My colleague has a lab who comes into the office a few times a week, and he is The. Best. But she spent a lot of time training him when he was a puppy, and he gets 4-5 hour walks at the weekend. And occasionally he still goes insane for a ball/his teddy/a nice chewy cardboard box. <3 him.

There’s a reason guide dog organisations tend to breed labs and lab-retrievers – they’re awesome people-dogs!

I would probably dognap the lab and keep him in my office all day.

There was a prof at the university where I did my grad work who had a Lab puppy that she brought to campus sometimes. You could always tell it was the puppy because there’d be a flock of cooing undergraduates bending over a tiny, wriggly black shape.

My dog is a lab/blue heeler mix, but she seems like 90% black lab and the only things blue heeler about her are the spots on her paws, her only weighing 50 lbs., and she is not as personable as most labs are. In fact, life seems to make her pretty nervous — any change in routine and she’s giving us the SUPER DRAMZ eyes, and she is suspicious of all house guests.

But she’s also 8 years old and still acts like a puppy most of the time, despite now needing supplements for her creaky hips.

You cannot leave any food unattended around her, and she has even tried to steal my coffee before, y’know, JUST IN CASE it might be something she wants. Her favorite toy is a balled up pair of wool socks, which she flings around like it is her best friend ever, so we call it Tiny Sheep. She never wants to play tug of war because that birding instinct keeps her from wanting to damage her toys, but she’ll definitely eat a bone/treat of any sort in what seems like nanoseconds.

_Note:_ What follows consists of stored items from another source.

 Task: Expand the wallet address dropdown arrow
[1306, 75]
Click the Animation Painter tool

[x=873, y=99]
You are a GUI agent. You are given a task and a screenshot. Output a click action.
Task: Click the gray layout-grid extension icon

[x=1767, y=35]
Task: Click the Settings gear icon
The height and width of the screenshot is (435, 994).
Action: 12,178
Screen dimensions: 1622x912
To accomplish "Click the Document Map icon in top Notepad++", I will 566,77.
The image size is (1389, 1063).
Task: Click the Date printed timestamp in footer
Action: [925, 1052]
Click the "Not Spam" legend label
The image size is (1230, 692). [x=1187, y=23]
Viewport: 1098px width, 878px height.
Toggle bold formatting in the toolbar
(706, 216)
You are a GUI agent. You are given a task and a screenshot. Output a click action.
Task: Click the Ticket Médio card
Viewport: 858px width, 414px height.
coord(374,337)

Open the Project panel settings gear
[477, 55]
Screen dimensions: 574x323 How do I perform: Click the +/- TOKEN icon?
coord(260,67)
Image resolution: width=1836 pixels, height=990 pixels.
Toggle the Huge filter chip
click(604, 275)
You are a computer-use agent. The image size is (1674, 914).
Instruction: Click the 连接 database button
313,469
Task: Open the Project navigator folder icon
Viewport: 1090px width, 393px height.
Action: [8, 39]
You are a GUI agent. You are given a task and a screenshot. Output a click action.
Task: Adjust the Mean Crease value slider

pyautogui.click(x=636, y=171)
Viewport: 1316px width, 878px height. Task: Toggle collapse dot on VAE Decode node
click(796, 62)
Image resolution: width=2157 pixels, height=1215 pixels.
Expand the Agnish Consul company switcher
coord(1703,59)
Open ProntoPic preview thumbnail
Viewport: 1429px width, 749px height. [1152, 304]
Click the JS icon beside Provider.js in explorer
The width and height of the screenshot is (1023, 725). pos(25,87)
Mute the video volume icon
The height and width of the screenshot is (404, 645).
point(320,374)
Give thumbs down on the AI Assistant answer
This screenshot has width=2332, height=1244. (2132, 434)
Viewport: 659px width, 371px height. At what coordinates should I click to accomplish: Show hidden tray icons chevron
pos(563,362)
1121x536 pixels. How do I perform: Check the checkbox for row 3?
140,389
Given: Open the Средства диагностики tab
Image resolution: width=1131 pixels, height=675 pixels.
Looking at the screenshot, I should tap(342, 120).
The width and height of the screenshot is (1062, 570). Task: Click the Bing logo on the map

When she was a puppy, she ate a corner of the wall, and also ripped up a bunch of carpet, but thankfully that destruction quit being an urge after the first year. Now it’s more like “I WANT TO BE GOOD BUT I FORGET WHAT — HEY WHAT’S THAT OVER THERE?! *dash*”

she has even tried to steal my coffee before, y’know, JUST IN CASE it might be something she wants

That is the Lab ethos in a nutshell.

One of my family’s old Labs developed a very cunning way of stealing food (until we caught on): If someone was eating alone, he’d run to the front door and start barking furiously. When the person got up to see what he was freaking out about, he’d race back to the table, grab whatever he could off the plate, and run behind the couch. It worked probably more than it should have before we caught on.

While as a childless couple, our elderly greyhound is the perfect dog, we’ve found that as a family with one rowdy small dude and another on the way, we need a lab. Some sort of sturdy, happy, high-energy dog who wants to follow a kid around and eat everything he drops.

My mother adopted a lab when I was 19 who had been returned to the shelter TWICE. We soon figured out why– there was the roaming (we had five fenced acres and she’d still end up two pieces over), the time she dragged home the deer hindquarters and guarded it in the yard for a weekend, the beloved and disgusting coyote head that came later that summer, and the endless jumping and barking. She’s the only dog I ever knew who flunked out of obedience school. She jumped on people until the day before she died, driven to the end to make sure she tried to lick your tonsils. She was huge and disgusting and funny and loving.

Amazing noses + single-minded determination = Labs. Finn wandered off a few times if the yard gate was off the latch. Fortunately he never got very far because he was too busy smelling everything.

We lived in the downtown of a small city for a few years, so he never had the chance to go after something big and rotting. He still managed some roadkill, a horrible-looking ham sandwich someone had thrown out, and I’m sure other things that I’m repressing right now. And there was the time visiting my parents in NH when he dug a frozen mouse out of a snowbank and I got to pry it out of his mouth.